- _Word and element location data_

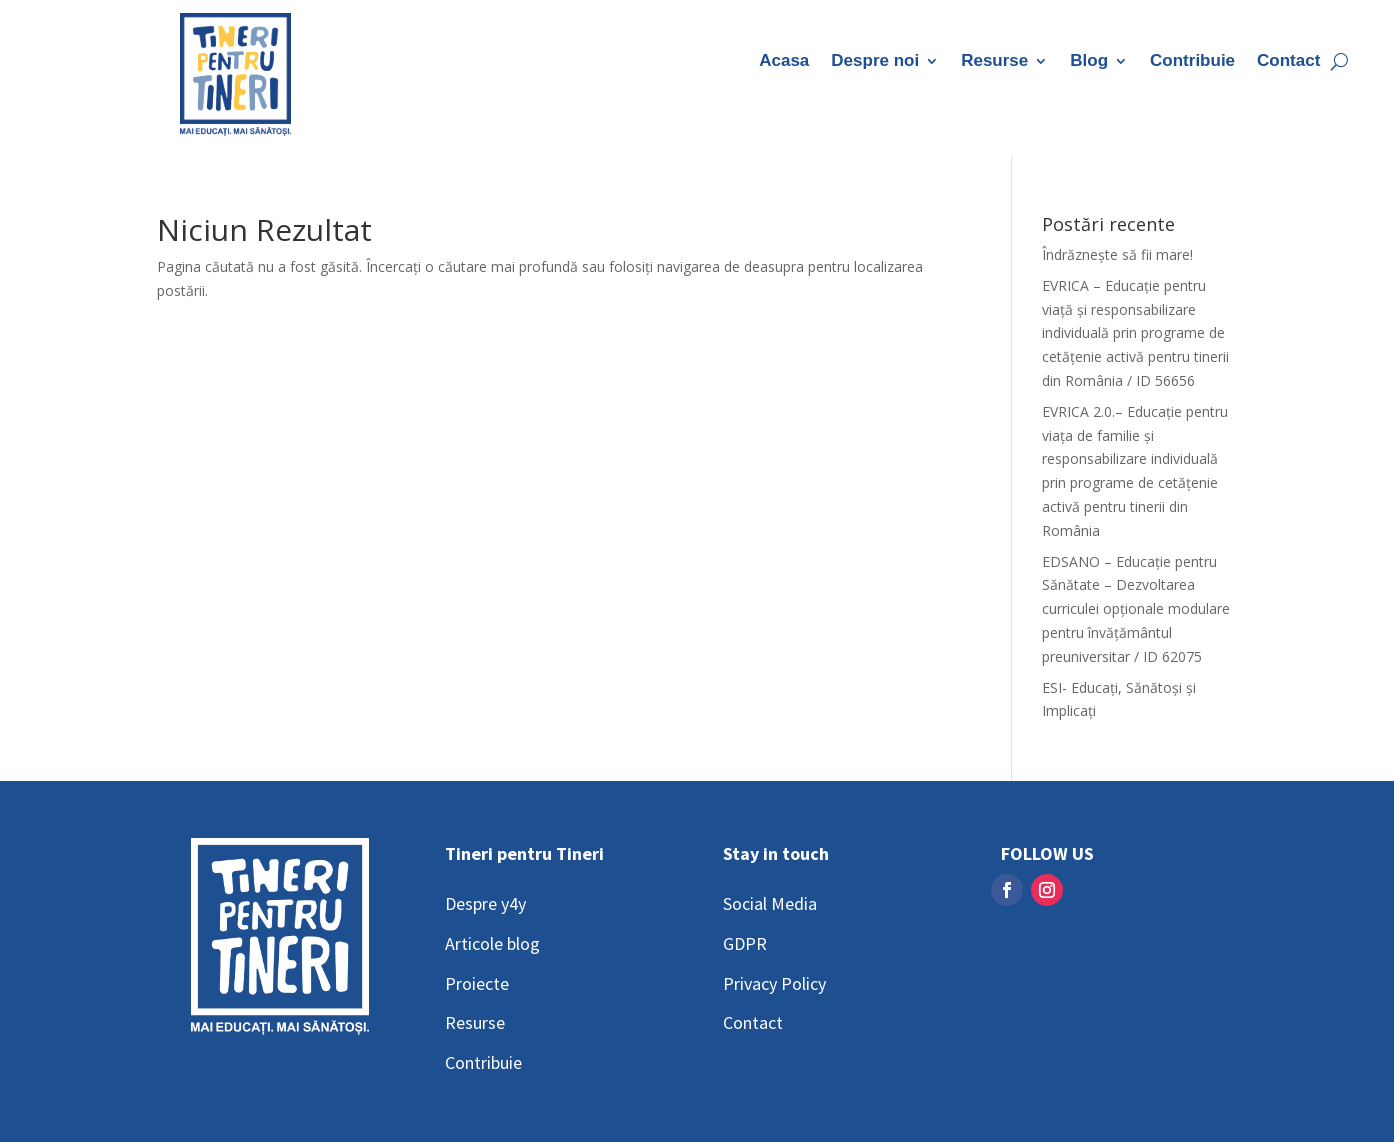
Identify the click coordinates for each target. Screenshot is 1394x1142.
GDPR (745, 943)
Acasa (784, 62)
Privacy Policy (774, 983)
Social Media (770, 903)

- _To do_
Please count the lines in the entries above that contain the string "each", treating uppercase and lowercase as different, and reply with the number alone.

- _Expected output_
1